Increase customer loyalty in your salon
If you’re looking to boost client retention (and who isn’t) then put this simple monitoring system in place first. Monitoring and measuring can seem mind-numbing for marketing activities but I promise they work.
If you’d like some ideas on what you should be measuring more generally in your salon marketing then you’ll find this blog post useful.
Measure often if you want to improve client loyalty
Measuring is the bit of salon marketing that often gets overlooked. Let’s face it, dissecting your till print-out isn’t the most scintillating task. However, it is vital if you want to boost client loyalty and grow your salon over the coming 12 months.
Why? Because the very act of measuring customer loyalty focuses your attention on your salon’s weaker areas.
Measurement is the first step to increasing customer loyalty. Collect client retention metrics monthly and you’ll start to see patterns and trends in the data. You’ll see where best to concentrate your marketing efforts.

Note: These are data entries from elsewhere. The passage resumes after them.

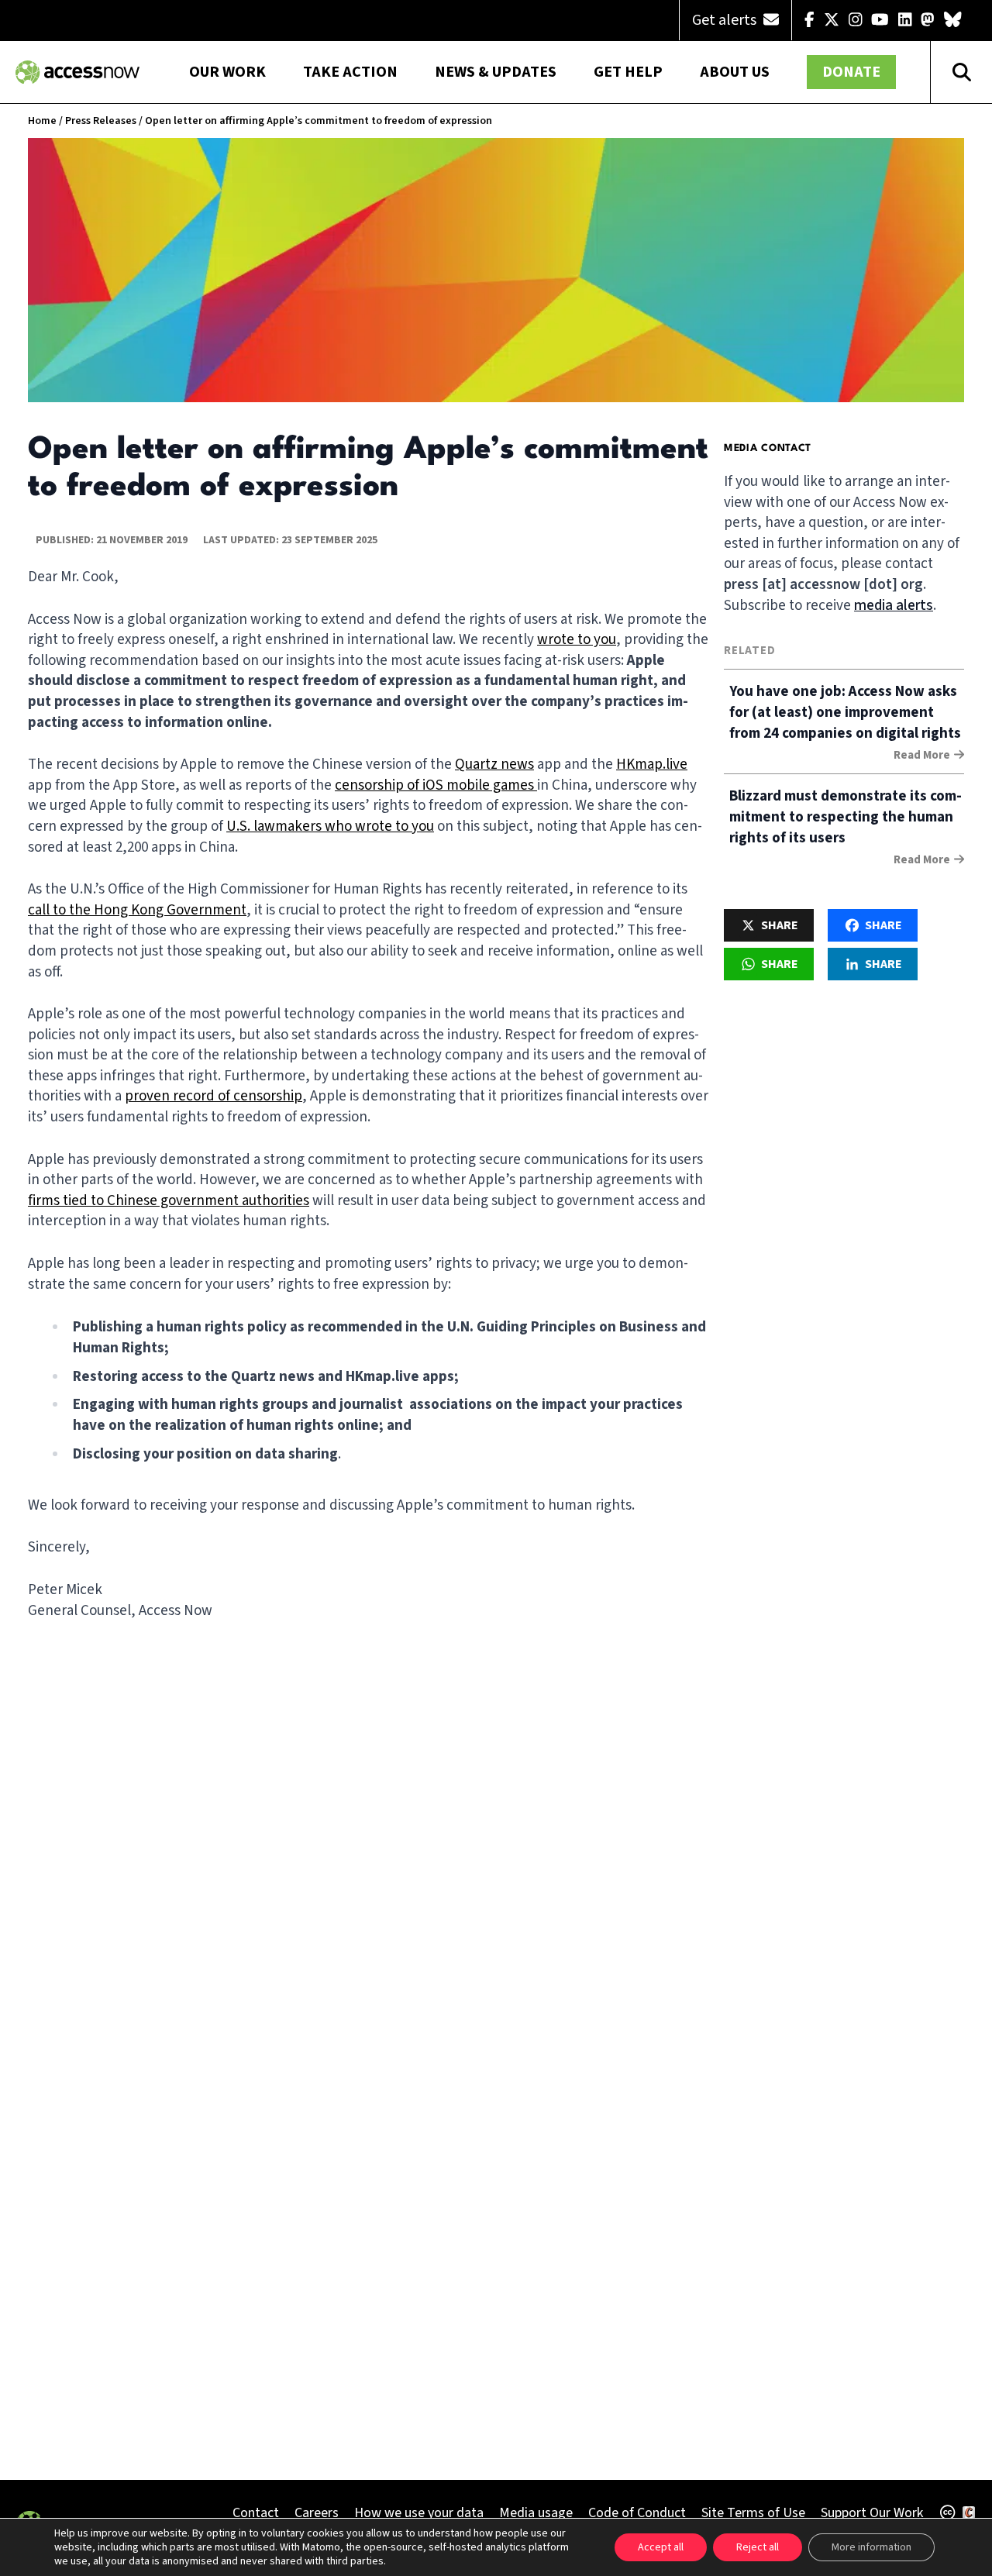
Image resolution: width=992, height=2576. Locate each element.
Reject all (757, 2547)
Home (42, 121)
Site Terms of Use (753, 2513)
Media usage (536, 2513)
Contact (255, 2513)
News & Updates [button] (495, 72)
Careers (316, 2513)
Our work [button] (227, 72)
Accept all (661, 2547)
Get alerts (726, 20)
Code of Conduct (637, 2513)
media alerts (893, 605)
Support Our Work (872, 2513)
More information (871, 2547)
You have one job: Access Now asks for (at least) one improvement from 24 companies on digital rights (845, 712)
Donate (851, 72)
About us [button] (735, 72)
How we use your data (419, 2513)
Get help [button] (628, 72)
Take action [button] (350, 72)
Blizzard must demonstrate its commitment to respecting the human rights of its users (845, 817)
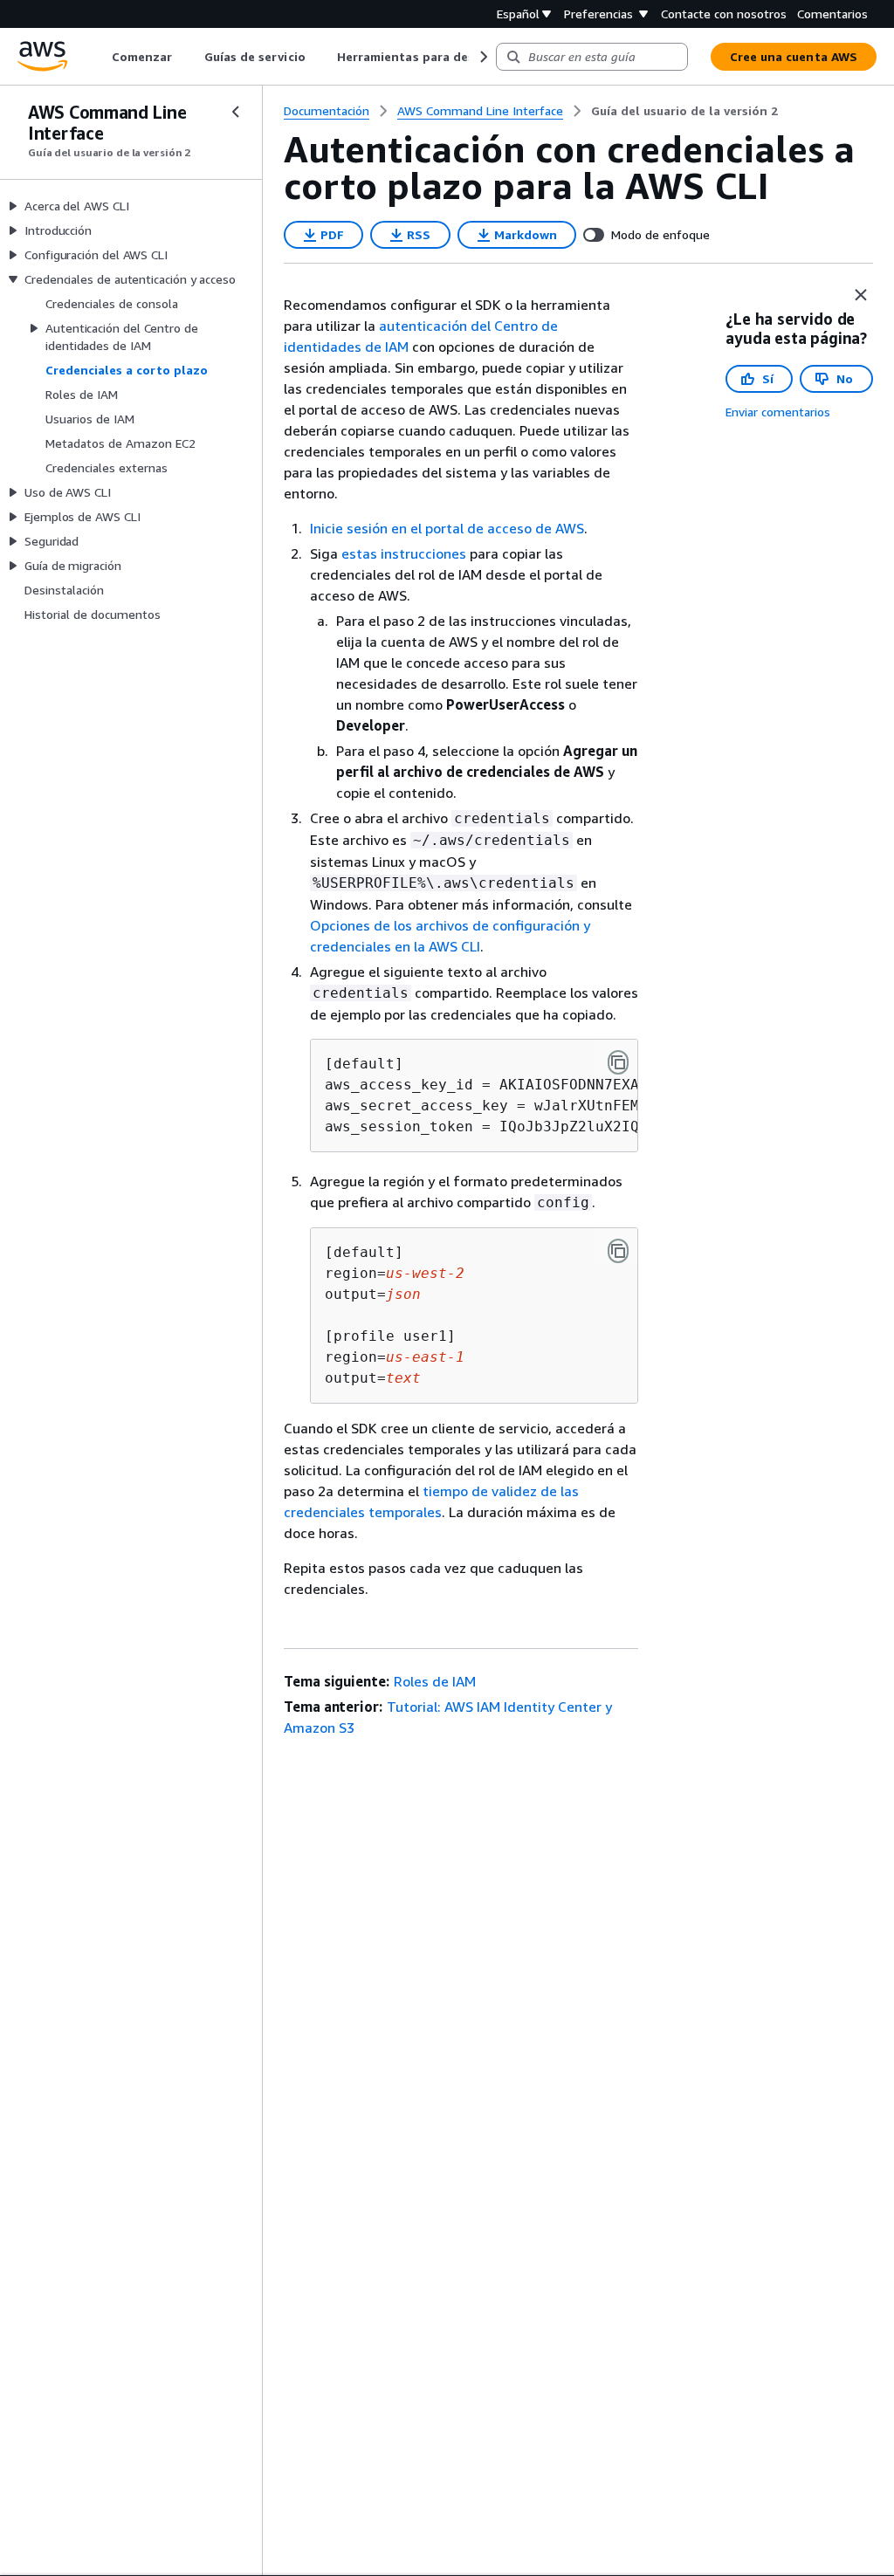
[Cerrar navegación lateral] (236, 112)
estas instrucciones (403, 553)
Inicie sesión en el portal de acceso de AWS (447, 528)
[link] (684, 111)
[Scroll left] (99, 57)
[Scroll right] (482, 57)
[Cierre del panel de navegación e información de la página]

Measure. Assess. And improve.
Customer loyalty metrics for salons and spas
Try measuring these client loyalty statistics every four weeks – or monthly if you prefer. Your salon till software should run most of these reports at the click of a button.
- Churn rate – how many existing clients the salon loses each month
- Percentage of returning clients
- Number of new client recommendations
- Frequency of appointments
- Average spend per visit (make sure your figures are always net of vat so you compare like for like)
- The number of new clients who return for a second visit
Don’t just look at your salon business as a whole. Dive down into the figures and evaluate individual team members. On the face of it a team member may be doing well but are they picking up all the new clients and walk-ins rather than getting repeat clients? Is someone getting more/less recommendations than others? Ask yourself why.
An hour or so each month is all you need to discover where your client loyalty weaknesses are. You can then plug the gaps.